---------- DATASET

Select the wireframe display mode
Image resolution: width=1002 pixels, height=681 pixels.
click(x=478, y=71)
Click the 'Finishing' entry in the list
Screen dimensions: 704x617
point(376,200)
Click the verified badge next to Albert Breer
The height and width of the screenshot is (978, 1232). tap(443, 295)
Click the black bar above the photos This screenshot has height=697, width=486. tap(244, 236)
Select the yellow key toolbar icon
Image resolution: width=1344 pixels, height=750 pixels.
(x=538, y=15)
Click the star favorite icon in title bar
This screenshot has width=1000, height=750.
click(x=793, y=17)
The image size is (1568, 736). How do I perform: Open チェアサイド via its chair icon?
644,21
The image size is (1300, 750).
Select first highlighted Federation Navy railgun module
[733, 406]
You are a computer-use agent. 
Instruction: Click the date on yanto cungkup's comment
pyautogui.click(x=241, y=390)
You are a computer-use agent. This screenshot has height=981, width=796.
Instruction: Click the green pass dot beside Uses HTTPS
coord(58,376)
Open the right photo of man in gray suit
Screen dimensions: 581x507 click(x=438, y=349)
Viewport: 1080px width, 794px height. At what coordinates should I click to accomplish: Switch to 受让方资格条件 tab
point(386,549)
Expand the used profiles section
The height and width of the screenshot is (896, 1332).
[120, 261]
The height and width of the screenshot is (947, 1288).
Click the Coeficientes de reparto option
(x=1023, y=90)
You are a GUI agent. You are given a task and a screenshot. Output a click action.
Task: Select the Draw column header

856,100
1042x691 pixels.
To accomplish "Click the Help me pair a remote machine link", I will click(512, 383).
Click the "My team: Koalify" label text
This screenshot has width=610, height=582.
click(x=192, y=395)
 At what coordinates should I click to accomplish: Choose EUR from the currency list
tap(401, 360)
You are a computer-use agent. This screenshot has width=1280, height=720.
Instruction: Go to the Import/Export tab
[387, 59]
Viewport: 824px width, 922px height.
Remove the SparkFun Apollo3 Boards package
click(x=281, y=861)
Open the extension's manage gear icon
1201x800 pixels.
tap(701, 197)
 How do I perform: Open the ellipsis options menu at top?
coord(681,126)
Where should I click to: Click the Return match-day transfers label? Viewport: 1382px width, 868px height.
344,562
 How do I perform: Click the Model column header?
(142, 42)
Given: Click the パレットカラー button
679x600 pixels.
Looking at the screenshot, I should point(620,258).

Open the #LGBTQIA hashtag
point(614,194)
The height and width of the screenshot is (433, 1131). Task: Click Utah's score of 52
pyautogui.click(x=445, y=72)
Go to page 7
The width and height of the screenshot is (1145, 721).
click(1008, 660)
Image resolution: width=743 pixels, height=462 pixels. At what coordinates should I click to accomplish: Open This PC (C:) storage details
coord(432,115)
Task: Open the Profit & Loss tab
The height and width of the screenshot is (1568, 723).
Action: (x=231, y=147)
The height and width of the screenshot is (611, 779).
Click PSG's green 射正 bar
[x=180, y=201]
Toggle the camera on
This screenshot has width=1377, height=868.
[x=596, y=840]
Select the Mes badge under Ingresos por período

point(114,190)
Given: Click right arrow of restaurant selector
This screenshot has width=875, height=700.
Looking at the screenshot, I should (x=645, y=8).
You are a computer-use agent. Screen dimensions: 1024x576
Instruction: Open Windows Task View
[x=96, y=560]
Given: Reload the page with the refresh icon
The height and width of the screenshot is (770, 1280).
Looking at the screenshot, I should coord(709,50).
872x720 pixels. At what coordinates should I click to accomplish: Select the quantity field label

--------------------

__PROMPT__: Begin with the line that contains "The height and width of the screenshot is (1568, 723).". Repeat it and every line after it through the end of the listing, exactly, and print nothing more.

__WRITTEN ANSWER__:
The height and width of the screenshot is (1568, 723).
Action: (x=231, y=147)
The height and width of the screenshot is (611, 779).
Click PSG's green 射正 bar
[x=180, y=201]
Toggle the camera on
This screenshot has width=1377, height=868.
[x=596, y=840]
Select the Mes badge under Ingresos por período

point(114,190)
Given: Click right arrow of restaurant selector
This screenshot has width=875, height=700.
Looking at the screenshot, I should (x=645, y=8).
You are a computer-use agent. Screen dimensions: 1024x576
Instruction: Open Windows Task View
[x=96, y=560]
Given: Reload the page with the refresh icon
The height and width of the screenshot is (770, 1280).
Looking at the screenshot, I should coord(709,50).
872x720 pixels. At what coordinates should I click to accomplish: Select the quantity field label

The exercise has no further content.